Mitt Romney can’t seem to stay out of the press these days.
Indeed, you know you’re a newsmaker when your name is in at least one national headline a day and your face appears on the cover of TIME magazine.
In many ways, Romney’s rising popularity should come as no surprise. He is, after all, a top contender for the 2008 Republican presidential nomination, the former governor of Massachusetts and incredibly suave. C’mon, love him or hate him, you have to admit the guy just oozes gooey charm.
It’s funny, though, that for a guy who’s got so much political clout and history behind him, the only thing that people really seem to be focused on is his religion. From CNN to TIME, Matt Lauer to Al Sharpton, Romney can’t seem to shake the public’s fixation surrounding his beliefs. It seems that for every question he’s asked about policy there are two more concerned with either his “magic underwear” or whether or not he’s got another sixteen wives secretly stashed in a Manti compound. Wherever you go or whatever you read, it’s hard to shake the feeling that Romney is becoming less synonymous with presidential candidacy and more synonymous with Mormonism.

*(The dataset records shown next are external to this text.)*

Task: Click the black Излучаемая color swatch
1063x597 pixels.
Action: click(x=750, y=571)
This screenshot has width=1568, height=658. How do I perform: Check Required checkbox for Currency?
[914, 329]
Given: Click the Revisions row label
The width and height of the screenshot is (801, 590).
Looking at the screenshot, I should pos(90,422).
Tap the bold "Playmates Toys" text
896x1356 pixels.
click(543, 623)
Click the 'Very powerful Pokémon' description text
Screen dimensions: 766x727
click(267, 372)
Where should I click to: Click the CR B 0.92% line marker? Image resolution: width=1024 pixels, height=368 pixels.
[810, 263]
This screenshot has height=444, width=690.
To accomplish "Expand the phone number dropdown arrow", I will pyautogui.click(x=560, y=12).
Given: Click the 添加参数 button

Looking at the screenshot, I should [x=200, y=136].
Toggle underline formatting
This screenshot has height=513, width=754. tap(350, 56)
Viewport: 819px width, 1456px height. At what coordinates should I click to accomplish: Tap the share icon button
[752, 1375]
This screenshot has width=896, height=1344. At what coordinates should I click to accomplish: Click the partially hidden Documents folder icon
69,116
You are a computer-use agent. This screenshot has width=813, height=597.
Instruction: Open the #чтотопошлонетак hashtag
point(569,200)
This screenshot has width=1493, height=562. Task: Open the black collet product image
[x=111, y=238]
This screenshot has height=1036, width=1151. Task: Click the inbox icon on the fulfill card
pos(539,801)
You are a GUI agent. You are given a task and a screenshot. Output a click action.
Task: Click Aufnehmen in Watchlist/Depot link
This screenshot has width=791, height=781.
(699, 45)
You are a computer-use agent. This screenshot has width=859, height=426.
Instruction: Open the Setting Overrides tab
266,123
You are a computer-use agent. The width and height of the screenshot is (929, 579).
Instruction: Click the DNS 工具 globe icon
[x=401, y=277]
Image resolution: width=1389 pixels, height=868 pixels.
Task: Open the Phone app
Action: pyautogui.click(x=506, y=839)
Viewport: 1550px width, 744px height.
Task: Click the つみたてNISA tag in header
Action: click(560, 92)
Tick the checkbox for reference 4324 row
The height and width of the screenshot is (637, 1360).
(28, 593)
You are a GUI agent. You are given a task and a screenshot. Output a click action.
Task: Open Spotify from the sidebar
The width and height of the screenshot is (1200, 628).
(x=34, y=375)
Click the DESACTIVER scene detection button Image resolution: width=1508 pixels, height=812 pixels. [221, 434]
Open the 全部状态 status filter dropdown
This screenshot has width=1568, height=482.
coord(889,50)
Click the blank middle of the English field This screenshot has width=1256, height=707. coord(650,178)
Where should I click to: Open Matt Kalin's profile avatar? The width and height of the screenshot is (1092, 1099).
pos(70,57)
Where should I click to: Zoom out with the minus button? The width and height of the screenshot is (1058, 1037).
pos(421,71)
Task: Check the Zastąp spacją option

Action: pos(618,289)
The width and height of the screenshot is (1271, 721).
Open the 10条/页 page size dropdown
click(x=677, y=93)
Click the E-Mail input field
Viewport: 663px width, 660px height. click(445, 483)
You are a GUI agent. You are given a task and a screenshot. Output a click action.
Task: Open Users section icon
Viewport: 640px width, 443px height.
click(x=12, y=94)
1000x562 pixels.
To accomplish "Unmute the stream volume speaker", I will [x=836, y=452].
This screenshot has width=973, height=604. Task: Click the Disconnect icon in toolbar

The legitimacy of his entire candidacy seems to be centered on matters of religion, not policy.
According to a 2006 NBC poll, 53 percent of respondents said that they would feel very uncomfortable voting for a Mormon presidential candidate. According to a similar poll done by The Los Angeles Times, 37 percent of respondents said that they would not vote for a Mormon presidential candidate under any circumstances.
Not that this sort of religious discrimination is surprising. Mormonism has never been taken seriously on a national level. Like the fat and obese, Mormonism is one of the few social groups that still lacks protection under the banner of modern political correctness because, honestly, who could possibly give up 10 percent of his or her income voluntarily and still be firing on all cylinders, right?
Of course, this sort of prejudiced, narrow mindset goes deeper than the underwear/polygamy issue.
Many Americans drill Romney on his religious beliefs because, like JFK during his presidential campaign in 1960, they bigotedly fear that a religious president would execute national policy based on direction from religious authorities, and not the American public.
This notion that the Romneys, a second-generation political family–long before Mitt took office in Massachusetts his father was the governor of Michigan–have been biding their time, slowly building political momentum so that they might, one day, clandestinely enter the Oval Office and immediately impose religious dominion over the entire free world is obviously absurd. In fact, it’s the stuff that bad Roger Corman movies are made of.
And yet it does not seem to stem the torrent of personal resistance and scrutiny Romney faces on a daily basis.
Romney himself has explained up and down that his first and only loyalty as a public official is to the American public and that any religious affiliations he might have are strictly personal.
However, those who oppose and grill Romney about his religion aren’t the only people misguided enough to believe that, if elected, he will attempt to transform America into the new Zion.
I personally know at least 10 people who, if given the opportunity, will cast their vote for Romney in 2008 based solely on the fact that they happen to sing from the same hymnal every Sunday, and it’s these people we ought to be afraid of.
It doesn’t matter if it’s for Mitt Romney, Al Sharpton or Osama bin Laden–anybody who casts their civic vote for religious purposes seems, at least to me, to be well on their way to strapping dynamite to their chest and detonating themselves in a fruit market full of small children.
Americans, on both sides of the Romney issue, who are dumb enough to believe that any sort of serious political candidate in this country would enact their religious beliefs over their political agendas, need to pull their heads out of their collective asses and put on their thinking caps. Bureaucrats at Romney’s level have been playing the game way too long to let something as personal as religion dictate their political ambitions.
At the end of the day, Romney’s religion shouldn’t factor into his candidacy any more than his preference for Coke or Pepsi. It’s just a non-issue. The man’s voting record and stances on policy are the only things we ought to be concerned about.
Perhaps if we can all understand that, we can get on to debating the real issues surrounding Mitt, like how he voted for stem cell research before he voted against it.